Copy out the entries below exactly as they stand, line for line.

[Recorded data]
———

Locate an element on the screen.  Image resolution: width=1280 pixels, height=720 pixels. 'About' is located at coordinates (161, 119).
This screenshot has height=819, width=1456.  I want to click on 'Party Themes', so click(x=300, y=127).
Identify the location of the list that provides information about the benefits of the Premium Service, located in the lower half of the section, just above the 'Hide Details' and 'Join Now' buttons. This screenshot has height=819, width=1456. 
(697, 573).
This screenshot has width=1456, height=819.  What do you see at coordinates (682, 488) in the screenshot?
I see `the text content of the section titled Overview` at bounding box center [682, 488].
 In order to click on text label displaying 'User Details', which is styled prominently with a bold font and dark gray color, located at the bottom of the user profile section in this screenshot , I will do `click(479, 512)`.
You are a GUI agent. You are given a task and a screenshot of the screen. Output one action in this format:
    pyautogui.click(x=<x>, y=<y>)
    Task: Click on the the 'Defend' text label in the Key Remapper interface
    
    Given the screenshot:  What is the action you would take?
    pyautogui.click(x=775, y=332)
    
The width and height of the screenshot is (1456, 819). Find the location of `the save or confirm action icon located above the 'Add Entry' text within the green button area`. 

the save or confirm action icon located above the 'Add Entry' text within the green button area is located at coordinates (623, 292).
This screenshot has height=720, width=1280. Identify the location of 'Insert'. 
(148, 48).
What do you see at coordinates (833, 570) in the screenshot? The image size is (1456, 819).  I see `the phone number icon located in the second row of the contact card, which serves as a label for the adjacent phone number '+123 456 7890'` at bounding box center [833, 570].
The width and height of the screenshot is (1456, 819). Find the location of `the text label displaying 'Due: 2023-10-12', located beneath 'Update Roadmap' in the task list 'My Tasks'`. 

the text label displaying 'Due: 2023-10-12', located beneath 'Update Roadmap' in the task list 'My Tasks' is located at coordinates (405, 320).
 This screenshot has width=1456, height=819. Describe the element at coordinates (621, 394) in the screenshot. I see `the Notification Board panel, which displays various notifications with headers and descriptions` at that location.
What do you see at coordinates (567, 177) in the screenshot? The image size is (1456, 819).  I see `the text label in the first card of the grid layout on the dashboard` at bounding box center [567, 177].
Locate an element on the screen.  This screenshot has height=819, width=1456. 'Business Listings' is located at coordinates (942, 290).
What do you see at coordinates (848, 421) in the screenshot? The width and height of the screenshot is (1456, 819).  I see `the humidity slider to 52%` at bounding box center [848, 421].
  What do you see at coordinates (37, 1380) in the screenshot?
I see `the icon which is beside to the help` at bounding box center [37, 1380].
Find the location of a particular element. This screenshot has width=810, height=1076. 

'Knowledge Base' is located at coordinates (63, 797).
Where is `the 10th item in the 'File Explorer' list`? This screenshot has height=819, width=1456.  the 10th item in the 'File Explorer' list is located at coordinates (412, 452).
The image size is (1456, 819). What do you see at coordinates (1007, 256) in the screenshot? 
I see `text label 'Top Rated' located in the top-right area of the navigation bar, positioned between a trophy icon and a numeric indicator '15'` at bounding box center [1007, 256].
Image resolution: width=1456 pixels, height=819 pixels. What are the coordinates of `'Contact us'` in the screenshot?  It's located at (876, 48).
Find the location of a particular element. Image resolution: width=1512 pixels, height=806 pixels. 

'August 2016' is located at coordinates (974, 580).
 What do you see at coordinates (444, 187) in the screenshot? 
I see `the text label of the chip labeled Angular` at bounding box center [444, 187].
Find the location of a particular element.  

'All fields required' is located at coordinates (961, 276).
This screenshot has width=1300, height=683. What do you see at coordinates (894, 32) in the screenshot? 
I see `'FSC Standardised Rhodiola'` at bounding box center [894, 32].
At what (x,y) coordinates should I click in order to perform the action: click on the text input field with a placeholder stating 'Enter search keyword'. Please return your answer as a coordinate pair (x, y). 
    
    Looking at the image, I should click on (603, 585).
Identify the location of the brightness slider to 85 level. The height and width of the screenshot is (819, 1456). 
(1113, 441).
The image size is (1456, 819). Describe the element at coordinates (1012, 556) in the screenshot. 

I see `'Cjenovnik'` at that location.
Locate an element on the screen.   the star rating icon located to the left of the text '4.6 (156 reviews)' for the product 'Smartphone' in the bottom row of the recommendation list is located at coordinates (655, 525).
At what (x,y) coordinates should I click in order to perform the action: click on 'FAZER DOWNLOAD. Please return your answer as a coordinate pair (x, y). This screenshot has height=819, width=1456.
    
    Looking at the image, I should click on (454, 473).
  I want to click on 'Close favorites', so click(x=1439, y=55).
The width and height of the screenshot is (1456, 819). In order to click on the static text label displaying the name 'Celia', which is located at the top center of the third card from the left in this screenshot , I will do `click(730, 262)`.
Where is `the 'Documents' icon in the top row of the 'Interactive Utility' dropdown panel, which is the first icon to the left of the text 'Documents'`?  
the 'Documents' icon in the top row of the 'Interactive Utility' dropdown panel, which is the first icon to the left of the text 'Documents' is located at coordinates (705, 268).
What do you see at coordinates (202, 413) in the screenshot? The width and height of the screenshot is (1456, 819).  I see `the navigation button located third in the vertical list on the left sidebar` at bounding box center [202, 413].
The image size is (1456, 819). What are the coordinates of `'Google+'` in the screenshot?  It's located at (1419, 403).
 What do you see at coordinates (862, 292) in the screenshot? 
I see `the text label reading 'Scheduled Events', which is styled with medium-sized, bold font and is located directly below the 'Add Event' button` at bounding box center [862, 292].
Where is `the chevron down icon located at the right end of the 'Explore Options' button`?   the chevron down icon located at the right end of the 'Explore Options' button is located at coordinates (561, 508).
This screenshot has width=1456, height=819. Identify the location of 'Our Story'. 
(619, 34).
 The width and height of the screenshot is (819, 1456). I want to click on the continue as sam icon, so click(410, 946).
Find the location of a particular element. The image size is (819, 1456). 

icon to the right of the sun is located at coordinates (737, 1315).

———

→ Answer for the task:
Locate an element on the screen.  Image resolution: width=1280 pixels, height=720 pixels. 'About' is located at coordinates (161, 119).
This screenshot has height=819, width=1456.  I want to click on 'Party Themes', so click(x=300, y=127).
Identify the location of the list that provides information about the benefits of the Premium Service, located in the lower half of the section, just above the 'Hide Details' and 'Join Now' buttons. This screenshot has height=819, width=1456. 
(697, 573).
This screenshot has width=1456, height=819.  What do you see at coordinates (682, 488) in the screenshot?
I see `the text content of the section titled Overview` at bounding box center [682, 488].
 In order to click on text label displaying 'User Details', which is styled prominently with a bold font and dark gray color, located at the bottom of the user profile section in this screenshot , I will do `click(479, 512)`.
You are a GUI agent. You are given a task and a screenshot of the screen. Output one action in this format:
    pyautogui.click(x=<x>, y=<y>)
    Task: Click on the the 'Defend' text label in the Key Remapper interface
    
    Given the screenshot:  What is the action you would take?
    pyautogui.click(x=775, y=332)
    
The width and height of the screenshot is (1456, 819). Find the location of `the save or confirm action icon located above the 'Add Entry' text within the green button area`. 

the save or confirm action icon located above the 'Add Entry' text within the green button area is located at coordinates (623, 292).
This screenshot has height=720, width=1280. Identify the location of 'Insert'. 
(148, 48).
What do you see at coordinates (833, 570) in the screenshot? The image size is (1456, 819).  I see `the phone number icon located in the second row of the contact card, which serves as a label for the adjacent phone number '+123 456 7890'` at bounding box center [833, 570].
The width and height of the screenshot is (1456, 819). Find the location of `the text label displaying 'Due: 2023-10-12', located beneath 'Update Roadmap' in the task list 'My Tasks'`. 

the text label displaying 'Due: 2023-10-12', located beneath 'Update Roadmap' in the task list 'My Tasks' is located at coordinates (405, 320).
 This screenshot has width=1456, height=819. Describe the element at coordinates (621, 394) in the screenshot. I see `the Notification Board panel, which displays various notifications with headers and descriptions` at that location.
What do you see at coordinates (567, 177) in the screenshot? The image size is (1456, 819).  I see `the text label in the first card of the grid layout on the dashboard` at bounding box center [567, 177].
Locate an element on the screen.  This screenshot has height=819, width=1456. 'Business Listings' is located at coordinates (942, 290).
What do you see at coordinates (848, 421) in the screenshot? The width and height of the screenshot is (1456, 819).  I see `the humidity slider to 52%` at bounding box center [848, 421].
  What do you see at coordinates (37, 1380) in the screenshot?
I see `the icon which is beside to the help` at bounding box center [37, 1380].
Find the location of a particular element. This screenshot has width=810, height=1076. 

'Knowledge Base' is located at coordinates (63, 797).
Where is `the 10th item in the 'File Explorer' list`? This screenshot has height=819, width=1456.  the 10th item in the 'File Explorer' list is located at coordinates (412, 452).
The image size is (1456, 819). What do you see at coordinates (1007, 256) in the screenshot? 
I see `text label 'Top Rated' located in the top-right area of the navigation bar, positioned between a trophy icon and a numeric indicator '15'` at bounding box center [1007, 256].
Image resolution: width=1456 pixels, height=819 pixels. What are the coordinates of `'Contact us'` in the screenshot?  It's located at (876, 48).
Find the location of a particular element. Image resolution: width=1512 pixels, height=806 pixels. 

'August 2016' is located at coordinates (974, 580).
 What do you see at coordinates (444, 187) in the screenshot? 
I see `the text label of the chip labeled Angular` at bounding box center [444, 187].
Find the location of a particular element.  

'All fields required' is located at coordinates (961, 276).
This screenshot has width=1300, height=683. What do you see at coordinates (894, 32) in the screenshot? 
I see `'FSC Standardised Rhodiola'` at bounding box center [894, 32].
At what (x,y) coordinates should I click in order to perform the action: click on the text input field with a placeholder stating 'Enter search keyword'. Please return your answer as a coordinate pair (x, y). 
    
    Looking at the image, I should click on (603, 585).
Identify the location of the brightness slider to 85 level. The height and width of the screenshot is (819, 1456). 
(1113, 441).
The image size is (1456, 819). Describe the element at coordinates (1012, 556) in the screenshot. 

I see `'Cjenovnik'` at that location.
Locate an element on the screen.   the star rating icon located to the left of the text '4.6 (156 reviews)' for the product 'Smartphone' in the bottom row of the recommendation list is located at coordinates (655, 525).
At what (x,y) coordinates should I click in order to perform the action: click on 'FAZER DOWNLOAD. Please return your answer as a coordinate pair (x, y). This screenshot has height=819, width=1456.
    
    Looking at the image, I should click on (454, 473).
  I want to click on 'Close favorites', so click(x=1439, y=55).
The width and height of the screenshot is (1456, 819). In order to click on the static text label displaying the name 'Celia', which is located at the top center of the third card from the left in this screenshot , I will do `click(730, 262)`.
Where is `the 'Documents' icon in the top row of the 'Interactive Utility' dropdown panel, which is the first icon to the left of the text 'Documents'`?  
the 'Documents' icon in the top row of the 'Interactive Utility' dropdown panel, which is the first icon to the left of the text 'Documents' is located at coordinates (705, 268).
What do you see at coordinates (202, 413) in the screenshot? The width and height of the screenshot is (1456, 819).  I see `the navigation button located third in the vertical list on the left sidebar` at bounding box center [202, 413].
The image size is (1456, 819). What are the coordinates of `'Google+'` in the screenshot?  It's located at (1419, 403).
 What do you see at coordinates (862, 292) in the screenshot? 
I see `the text label reading 'Scheduled Events', which is styled with medium-sized, bold font and is located directly below the 'Add Event' button` at bounding box center [862, 292].
Where is `the chevron down icon located at the right end of the 'Explore Options' button`?   the chevron down icon located at the right end of the 'Explore Options' button is located at coordinates (561, 508).
This screenshot has width=1456, height=819. Identify the location of 'Our Story'. 
(619, 34).
 The width and height of the screenshot is (819, 1456). I want to click on the continue as sam icon, so click(410, 946).
Find the location of a particular element. The image size is (819, 1456). 

icon to the right of the sun is located at coordinates (737, 1315).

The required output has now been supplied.